Sunday, September 19, 2010

quite much of stuffs happen at home recently..
well, it has been years.
maybe it has already reached the limit.

all that i can do is to lessen the burden on family.
working more often to gain extra cash.
try to keep sis company n happy.
keeping my temper cooly.
all i can hope for
is that nth will happen in d end.
that somehow someway, things will work out by itself.
she is right.. no 1 knows anything about me at home.
n we were just ourselves indivdually all these years..

it has been years..
it is so tiring, to be the middleman all tis while.
i must learn how to be contented and cherish the things i have.
i dk wad holds the future for us.
hope that everything would turn out fine in d end.
and that whatever that is suspected to be true would turn out to be untrue in d end..

Friday, September 3, 2010

choices & decisions

hey i'm back to revive my blog again. =)

having holidays now but the holidays r meant to study. =.=
found new work at wild oats, introduced by edmund and co.
working there with lionel and howai.
well better working envrionment i guess, much more relax than ritz carlton.
somemore got ren shi de ren work togt, the boss quite friendly also.
so still not bad ^^
but well work and exam gonna crash togt in the next few weeks =.=
dont know how i gonna handle, plus it is definitely going to eat into my studying time.
if can't find a replacement, gonna become ironman soon. T.T

but it is really no life nowadays..
bu shi work jiu shi dota or study. hai it's really a different lifestyle compared to last time.
didn't played bball for ages..
played ytd for a few games. the feeling is like WOW.
well, it really did make me feel more energetic and alive again after playing it. =)
i guess i truly enjoy bball. and it feels so relax playing it.

sometimes looking at the sch team, youth cup, bball yog.
it really makes me wonder.. wad if i chose bball over club, during both occasion, same time frame on year 1 n 2.. where would i be? how would my life be like. would i be enjoying myself everyday again on the court..? where i placed my priority, my heart n soul on basketball, like before?
sometimes, i thought to myself.. many ifs and possibilites..
i could be there and reached my goal of playing youth cup, sch team etc.
i could be striving for my passion now.. if i chose bball then.. even if it is on the 2nd occasion, it might be still possible..
one of the stuffs that really made me down in bball, is the time when we lost all the matches of the intercons last year, representing cadc..
I've put in so much effort into the team.. the rest of the team members also..
did training and made effort.. we were hot favouites then..
but ended up in stupid mistakes and losses. what a shame of me.. can't be able to control my team well and lead to victory as point guard.
some of the guys, esp like the year ones then, really look up to me.
what i felt then is disappointment to myself, n a greater disappointment to the others.
I thought giving up the choice of competitive bball then for club, i could divert my passion into cadc bball instead..
but even this i also failed badly..
when the chance arrive at my footstep to go for minyi training for the 2nd time..
i made the same choice in d end.. i thought i could get over it but the feeling still lingers today.

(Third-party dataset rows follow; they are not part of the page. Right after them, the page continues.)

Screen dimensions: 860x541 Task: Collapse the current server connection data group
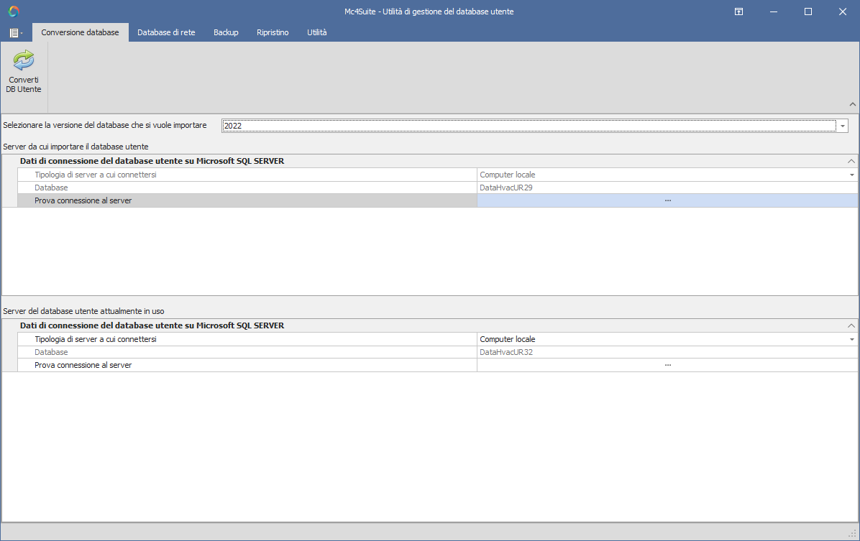(x=851, y=325)
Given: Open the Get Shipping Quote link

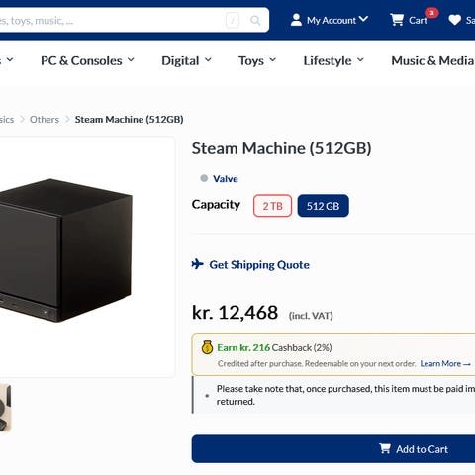Looking at the screenshot, I should coord(259,265).
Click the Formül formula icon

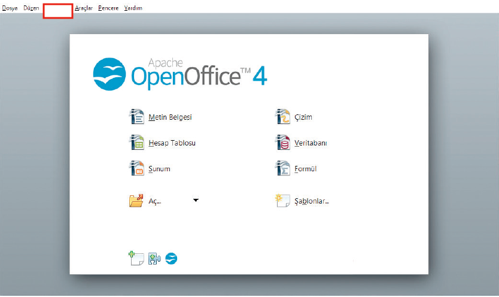(282, 168)
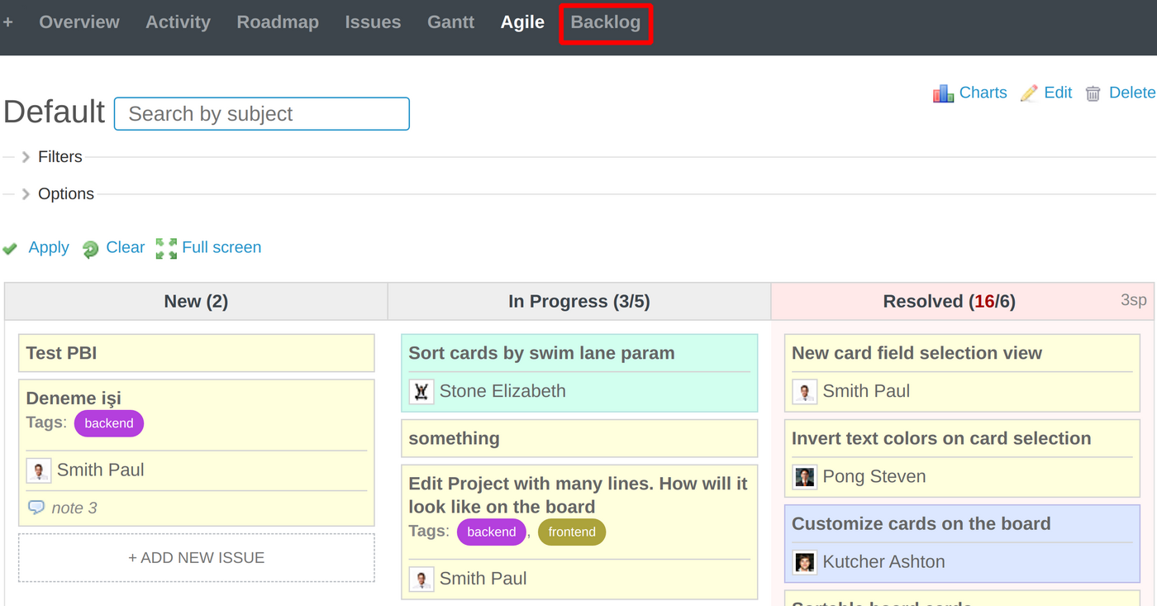Expand the Options section

(65, 193)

I used to ponder, whether did i really regret over my decisions, my choices over the past 2 n a half years, making the choices at the expense of many stuffs that were very very dear to me.
during tougher times.., i thought to myself stuffs like, y am i here? y am i putting in so much effort while the rest doesn't even give a damn? etc etc. i used to hate alot, bcoz of some stuffs that i can't change, some stuffs that i've completely don't have any power/ways to influence or solve stuffs.
but right now. i can clearly say that i wun't regret my choices and the decisions that i made over the past 2 years, joining club etc.
recollecting the events, the faces, laughters, jokes, sharing sessions, times togt. no matter which year. it then made me feel that my decision is worthwhile.

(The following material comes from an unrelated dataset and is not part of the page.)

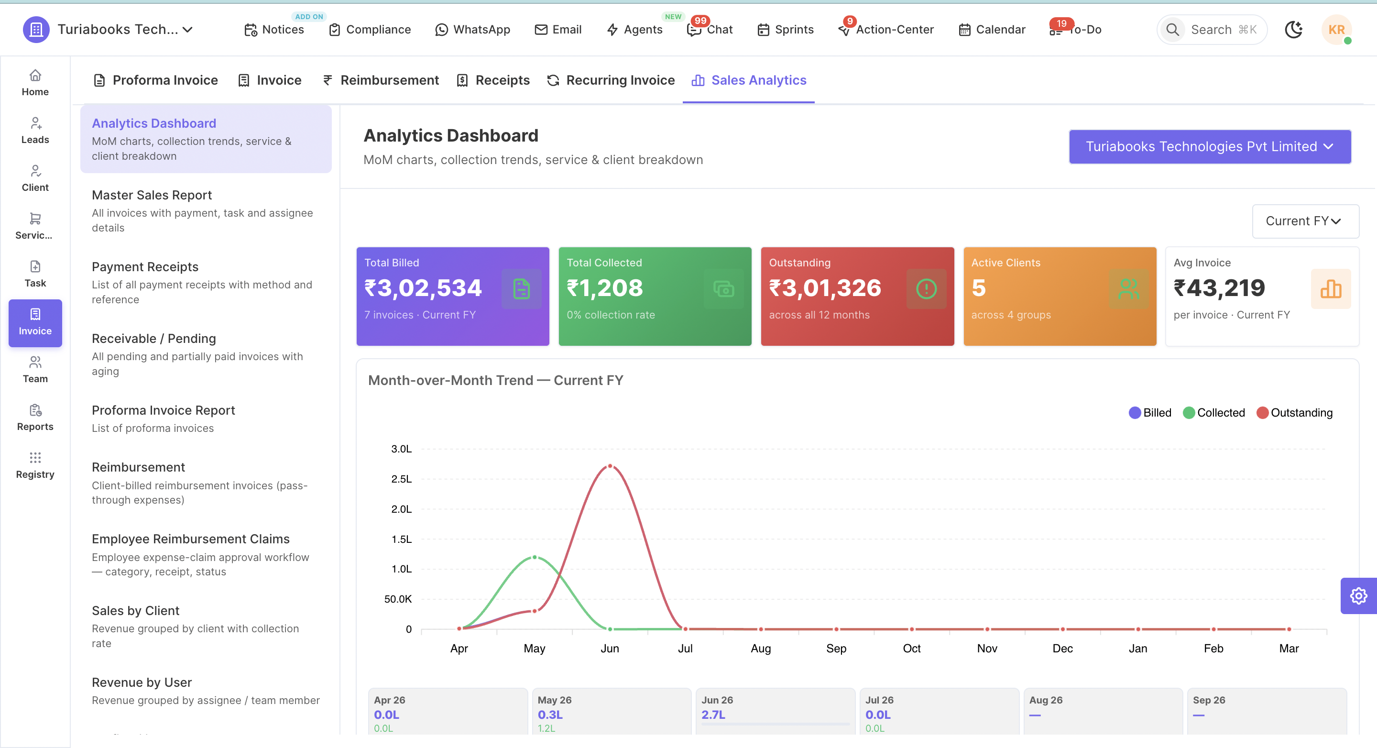The image size is (1377, 748).
Task: Open the Home sidebar icon
Action: pos(35,83)
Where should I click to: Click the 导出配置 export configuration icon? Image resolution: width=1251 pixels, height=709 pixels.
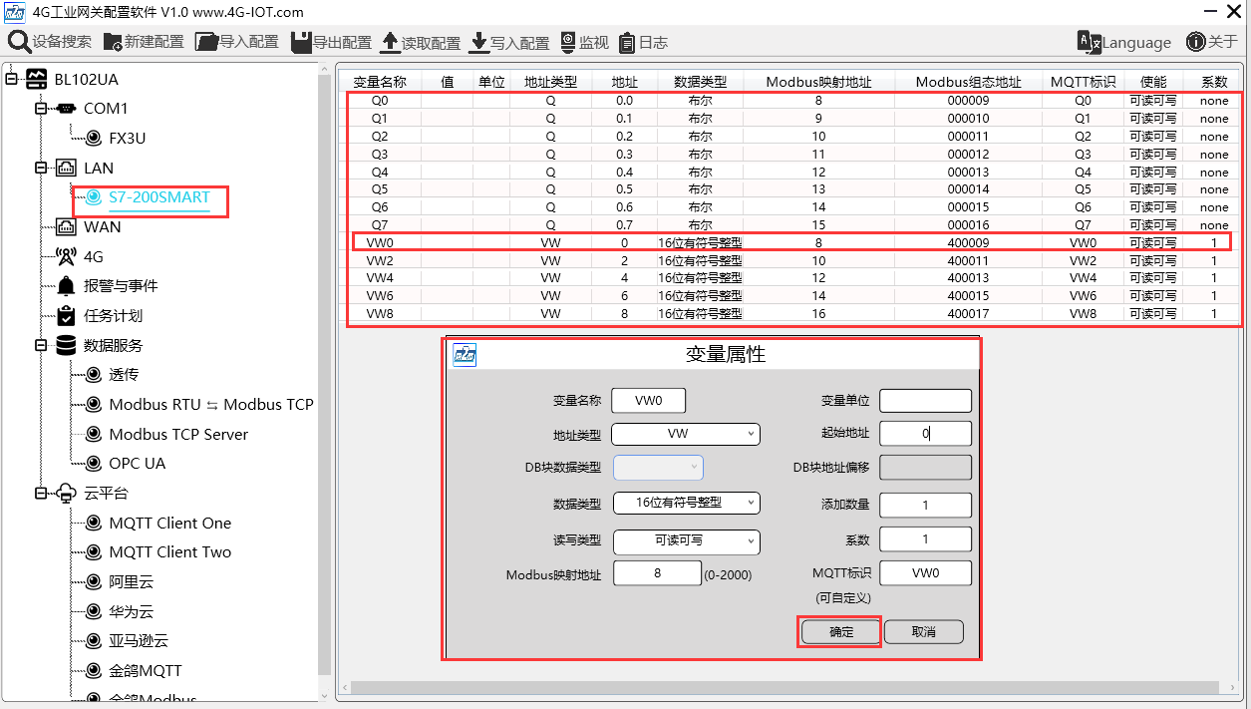[301, 42]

life is like that. you always have to make choices. no matter what, you have to give up something to obtain the other thing. it is a matter of give n take, comes and goes, with every possible choices. and perhaps, we would nvr be satisfied, bcoz we yearned for the other path that we didn't make our choice on. or mayb for some ppl, bcoz of tough times, regreted and wanted to go the other path.
Though some things, doesn't ended up perfectly the way we want it to be, but still it is the imperfection which made it perfect right?
Though some things, doesn't last long or forever, what matters is cheng jing yong you.
so right now, i've gained another major step in my growth in my poly years.
I was not in a dilema like before already, over choices that i had to make, n questioning myself over the decisions i made. bcoz i've clearly seen n knew what i wanted the past 2 n a half years.. and of course, i've already made another huge step, in letting go of stuffs already.
right now at least i know, that i've began to move on in life.
no matter how many mistakes i made, over my choices and stuffs in d future, i would not regret like before, bcoz i'm the one who made the decisions, n i made them for a reason.
i can only look forward, not backward.
only then i can learn not to regret in life.

all these r the progress tt i've made.
over stuffs that troubled me for very long.
and of course, some people used to say.
you become stronger after rising from every fall.